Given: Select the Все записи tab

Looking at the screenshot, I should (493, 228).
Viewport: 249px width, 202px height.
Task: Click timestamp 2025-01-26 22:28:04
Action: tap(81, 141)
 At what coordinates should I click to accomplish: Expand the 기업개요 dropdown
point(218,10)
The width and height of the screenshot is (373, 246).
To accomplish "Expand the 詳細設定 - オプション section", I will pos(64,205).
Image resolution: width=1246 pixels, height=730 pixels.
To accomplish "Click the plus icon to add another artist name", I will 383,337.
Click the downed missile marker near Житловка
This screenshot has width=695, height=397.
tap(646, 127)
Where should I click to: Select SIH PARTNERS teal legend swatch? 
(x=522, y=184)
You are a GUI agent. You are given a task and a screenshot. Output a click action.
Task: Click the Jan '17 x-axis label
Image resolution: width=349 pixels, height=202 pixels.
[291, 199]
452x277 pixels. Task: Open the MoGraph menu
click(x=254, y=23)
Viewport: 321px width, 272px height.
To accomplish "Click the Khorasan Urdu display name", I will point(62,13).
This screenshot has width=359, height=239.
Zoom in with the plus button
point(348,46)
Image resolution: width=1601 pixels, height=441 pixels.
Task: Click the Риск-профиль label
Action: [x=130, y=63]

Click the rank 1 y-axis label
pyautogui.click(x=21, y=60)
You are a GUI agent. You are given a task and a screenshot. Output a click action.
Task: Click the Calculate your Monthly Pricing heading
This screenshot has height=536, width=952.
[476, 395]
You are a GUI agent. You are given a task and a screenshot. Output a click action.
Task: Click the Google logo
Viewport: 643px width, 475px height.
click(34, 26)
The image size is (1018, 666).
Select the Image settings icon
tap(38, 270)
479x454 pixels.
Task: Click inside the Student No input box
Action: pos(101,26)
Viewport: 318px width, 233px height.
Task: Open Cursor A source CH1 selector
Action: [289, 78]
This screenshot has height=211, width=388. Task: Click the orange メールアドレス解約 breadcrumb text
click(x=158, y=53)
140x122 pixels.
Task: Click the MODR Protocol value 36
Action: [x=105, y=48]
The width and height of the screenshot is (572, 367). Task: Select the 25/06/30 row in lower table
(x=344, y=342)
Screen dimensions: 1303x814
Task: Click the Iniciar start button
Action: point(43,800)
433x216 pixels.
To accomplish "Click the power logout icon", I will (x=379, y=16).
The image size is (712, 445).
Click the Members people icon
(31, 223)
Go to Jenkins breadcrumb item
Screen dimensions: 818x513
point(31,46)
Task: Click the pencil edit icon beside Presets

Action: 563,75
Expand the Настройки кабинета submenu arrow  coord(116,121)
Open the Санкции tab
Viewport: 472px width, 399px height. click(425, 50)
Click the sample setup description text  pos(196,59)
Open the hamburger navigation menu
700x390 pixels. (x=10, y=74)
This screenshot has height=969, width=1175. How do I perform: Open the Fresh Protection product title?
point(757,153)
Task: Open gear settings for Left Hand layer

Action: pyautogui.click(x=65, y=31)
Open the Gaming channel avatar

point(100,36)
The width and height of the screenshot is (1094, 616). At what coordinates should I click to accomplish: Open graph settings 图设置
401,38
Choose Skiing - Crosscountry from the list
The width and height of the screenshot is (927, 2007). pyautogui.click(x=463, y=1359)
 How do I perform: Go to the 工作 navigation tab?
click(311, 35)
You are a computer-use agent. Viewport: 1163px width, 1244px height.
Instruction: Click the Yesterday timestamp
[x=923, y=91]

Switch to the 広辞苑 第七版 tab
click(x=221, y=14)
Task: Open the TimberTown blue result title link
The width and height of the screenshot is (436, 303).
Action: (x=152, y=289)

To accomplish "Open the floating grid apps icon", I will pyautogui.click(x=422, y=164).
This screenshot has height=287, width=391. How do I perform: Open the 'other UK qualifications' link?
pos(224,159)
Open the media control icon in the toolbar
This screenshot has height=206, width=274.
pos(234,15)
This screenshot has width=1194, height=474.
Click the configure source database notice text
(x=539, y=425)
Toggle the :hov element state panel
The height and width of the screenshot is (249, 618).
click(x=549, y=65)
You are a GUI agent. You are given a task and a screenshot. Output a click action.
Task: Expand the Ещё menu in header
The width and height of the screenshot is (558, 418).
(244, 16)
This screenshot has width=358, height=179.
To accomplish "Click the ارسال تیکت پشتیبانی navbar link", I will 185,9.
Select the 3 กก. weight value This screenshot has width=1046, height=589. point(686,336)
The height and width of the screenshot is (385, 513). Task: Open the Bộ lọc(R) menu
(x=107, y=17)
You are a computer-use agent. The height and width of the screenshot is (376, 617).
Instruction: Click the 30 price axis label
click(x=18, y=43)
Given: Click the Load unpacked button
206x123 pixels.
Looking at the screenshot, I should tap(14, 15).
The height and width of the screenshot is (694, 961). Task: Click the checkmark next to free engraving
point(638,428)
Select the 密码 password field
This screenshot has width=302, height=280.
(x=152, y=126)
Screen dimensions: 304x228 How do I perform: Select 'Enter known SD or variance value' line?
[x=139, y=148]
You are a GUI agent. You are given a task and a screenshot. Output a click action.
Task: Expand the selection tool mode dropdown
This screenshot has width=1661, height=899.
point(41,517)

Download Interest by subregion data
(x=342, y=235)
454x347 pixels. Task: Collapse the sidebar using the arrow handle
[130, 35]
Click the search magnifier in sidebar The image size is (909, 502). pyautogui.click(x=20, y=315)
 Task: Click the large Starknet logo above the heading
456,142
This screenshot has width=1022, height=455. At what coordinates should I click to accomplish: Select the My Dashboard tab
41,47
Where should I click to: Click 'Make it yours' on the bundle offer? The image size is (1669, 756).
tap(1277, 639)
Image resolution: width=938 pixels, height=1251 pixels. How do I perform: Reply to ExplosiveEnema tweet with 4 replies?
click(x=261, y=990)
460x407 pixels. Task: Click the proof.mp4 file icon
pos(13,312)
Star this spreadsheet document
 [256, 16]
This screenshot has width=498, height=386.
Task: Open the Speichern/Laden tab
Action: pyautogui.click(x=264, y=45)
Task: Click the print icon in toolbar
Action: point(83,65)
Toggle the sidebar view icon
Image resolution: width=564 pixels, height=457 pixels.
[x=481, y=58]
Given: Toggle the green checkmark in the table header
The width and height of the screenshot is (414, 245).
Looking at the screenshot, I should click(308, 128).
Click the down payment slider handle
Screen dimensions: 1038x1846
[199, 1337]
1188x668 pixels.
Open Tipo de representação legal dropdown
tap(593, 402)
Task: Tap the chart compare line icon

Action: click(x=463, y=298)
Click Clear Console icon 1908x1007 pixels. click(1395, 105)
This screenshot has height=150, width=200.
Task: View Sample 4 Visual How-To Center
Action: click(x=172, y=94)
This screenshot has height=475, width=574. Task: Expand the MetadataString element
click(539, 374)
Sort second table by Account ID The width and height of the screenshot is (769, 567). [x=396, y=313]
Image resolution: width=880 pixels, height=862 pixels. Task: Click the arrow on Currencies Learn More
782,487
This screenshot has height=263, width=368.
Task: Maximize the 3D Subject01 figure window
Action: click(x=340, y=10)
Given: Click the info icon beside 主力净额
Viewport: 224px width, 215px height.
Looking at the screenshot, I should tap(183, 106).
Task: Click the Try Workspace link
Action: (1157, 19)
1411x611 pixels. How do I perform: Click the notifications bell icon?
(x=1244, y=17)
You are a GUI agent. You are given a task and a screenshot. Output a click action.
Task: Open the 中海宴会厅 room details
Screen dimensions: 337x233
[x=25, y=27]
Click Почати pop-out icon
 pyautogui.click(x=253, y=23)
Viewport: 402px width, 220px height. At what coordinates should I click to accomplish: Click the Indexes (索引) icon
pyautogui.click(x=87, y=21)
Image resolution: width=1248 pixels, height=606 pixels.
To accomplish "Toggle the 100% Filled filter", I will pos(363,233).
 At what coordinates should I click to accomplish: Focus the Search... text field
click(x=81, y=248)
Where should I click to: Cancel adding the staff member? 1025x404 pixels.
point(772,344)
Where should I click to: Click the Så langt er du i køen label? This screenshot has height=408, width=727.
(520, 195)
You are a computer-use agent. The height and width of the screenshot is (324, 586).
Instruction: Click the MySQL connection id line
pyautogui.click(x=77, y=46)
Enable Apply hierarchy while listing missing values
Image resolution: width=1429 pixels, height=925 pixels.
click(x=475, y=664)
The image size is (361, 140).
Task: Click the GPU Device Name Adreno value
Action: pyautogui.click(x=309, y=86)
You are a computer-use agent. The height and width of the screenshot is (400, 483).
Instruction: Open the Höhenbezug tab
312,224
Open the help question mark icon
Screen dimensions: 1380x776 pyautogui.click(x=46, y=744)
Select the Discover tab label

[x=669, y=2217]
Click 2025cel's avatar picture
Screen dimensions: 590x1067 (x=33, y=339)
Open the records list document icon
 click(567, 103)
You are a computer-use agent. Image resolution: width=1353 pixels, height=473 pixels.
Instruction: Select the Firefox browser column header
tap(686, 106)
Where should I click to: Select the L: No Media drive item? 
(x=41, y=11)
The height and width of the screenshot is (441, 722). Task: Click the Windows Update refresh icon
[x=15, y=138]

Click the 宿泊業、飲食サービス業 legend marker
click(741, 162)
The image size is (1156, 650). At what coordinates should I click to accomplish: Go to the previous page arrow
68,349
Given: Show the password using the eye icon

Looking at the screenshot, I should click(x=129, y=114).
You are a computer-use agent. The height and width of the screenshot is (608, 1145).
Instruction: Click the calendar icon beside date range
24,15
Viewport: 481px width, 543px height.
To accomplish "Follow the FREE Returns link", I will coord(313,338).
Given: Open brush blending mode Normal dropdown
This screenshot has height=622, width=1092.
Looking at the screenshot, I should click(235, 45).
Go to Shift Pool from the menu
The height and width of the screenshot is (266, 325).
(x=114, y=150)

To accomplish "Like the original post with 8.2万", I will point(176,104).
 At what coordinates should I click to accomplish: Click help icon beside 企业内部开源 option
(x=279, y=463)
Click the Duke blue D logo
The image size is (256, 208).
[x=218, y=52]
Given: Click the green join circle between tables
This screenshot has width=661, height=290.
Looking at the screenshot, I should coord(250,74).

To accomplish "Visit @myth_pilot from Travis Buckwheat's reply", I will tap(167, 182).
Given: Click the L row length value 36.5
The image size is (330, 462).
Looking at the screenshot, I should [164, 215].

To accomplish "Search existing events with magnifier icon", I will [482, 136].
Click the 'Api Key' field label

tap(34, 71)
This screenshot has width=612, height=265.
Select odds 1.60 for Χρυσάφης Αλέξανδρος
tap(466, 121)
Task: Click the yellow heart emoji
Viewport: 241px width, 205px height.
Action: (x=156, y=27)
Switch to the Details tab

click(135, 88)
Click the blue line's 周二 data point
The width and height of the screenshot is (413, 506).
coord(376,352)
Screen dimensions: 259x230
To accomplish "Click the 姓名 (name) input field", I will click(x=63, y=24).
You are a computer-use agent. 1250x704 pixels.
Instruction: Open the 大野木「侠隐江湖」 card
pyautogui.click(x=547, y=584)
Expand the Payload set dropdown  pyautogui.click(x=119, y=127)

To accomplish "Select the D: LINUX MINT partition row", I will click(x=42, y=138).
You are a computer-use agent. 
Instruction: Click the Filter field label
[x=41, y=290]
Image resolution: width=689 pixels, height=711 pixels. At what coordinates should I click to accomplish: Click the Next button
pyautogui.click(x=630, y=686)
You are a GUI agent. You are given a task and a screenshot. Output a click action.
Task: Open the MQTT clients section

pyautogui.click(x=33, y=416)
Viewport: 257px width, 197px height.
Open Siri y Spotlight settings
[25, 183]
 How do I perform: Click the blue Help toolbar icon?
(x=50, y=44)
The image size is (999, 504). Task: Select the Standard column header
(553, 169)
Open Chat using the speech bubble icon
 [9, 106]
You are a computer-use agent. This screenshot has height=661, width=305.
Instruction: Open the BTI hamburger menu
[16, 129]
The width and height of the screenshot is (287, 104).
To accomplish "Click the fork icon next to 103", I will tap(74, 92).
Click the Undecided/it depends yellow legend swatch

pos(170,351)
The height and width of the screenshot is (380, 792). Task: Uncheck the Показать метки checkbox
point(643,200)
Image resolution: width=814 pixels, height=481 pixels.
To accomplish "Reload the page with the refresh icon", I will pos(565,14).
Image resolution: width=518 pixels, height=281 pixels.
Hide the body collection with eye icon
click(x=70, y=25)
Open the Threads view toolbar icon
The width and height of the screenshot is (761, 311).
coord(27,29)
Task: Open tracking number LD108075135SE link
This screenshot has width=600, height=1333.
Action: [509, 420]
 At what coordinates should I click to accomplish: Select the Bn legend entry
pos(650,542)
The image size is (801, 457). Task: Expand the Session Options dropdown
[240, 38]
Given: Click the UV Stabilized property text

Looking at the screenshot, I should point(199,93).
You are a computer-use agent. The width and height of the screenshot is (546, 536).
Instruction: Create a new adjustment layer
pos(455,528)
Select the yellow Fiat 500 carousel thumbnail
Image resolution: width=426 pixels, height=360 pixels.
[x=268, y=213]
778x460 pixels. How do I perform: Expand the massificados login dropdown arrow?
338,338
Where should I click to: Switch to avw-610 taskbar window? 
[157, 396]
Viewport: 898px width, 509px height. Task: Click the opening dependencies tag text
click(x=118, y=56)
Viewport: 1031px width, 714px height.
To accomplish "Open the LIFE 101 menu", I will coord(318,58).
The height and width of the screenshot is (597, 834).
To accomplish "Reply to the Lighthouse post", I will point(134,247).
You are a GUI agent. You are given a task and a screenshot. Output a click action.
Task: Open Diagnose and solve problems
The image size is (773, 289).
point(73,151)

══════════

= Assigned task =
Return only the exact lines from the opening of the records through the line that contains "The width and height of the screenshot is (373, 246).", both included.

= Output =
Given: Select the Все записи tab

Looking at the screenshot, I should (493, 228).
Viewport: 249px width, 202px height.
Task: Click timestamp 2025-01-26 22:28:04
Action: tap(81, 141)
 At what coordinates should I click to accomplish: Expand the 기업개요 dropdown
point(218,10)
The width and height of the screenshot is (373, 246).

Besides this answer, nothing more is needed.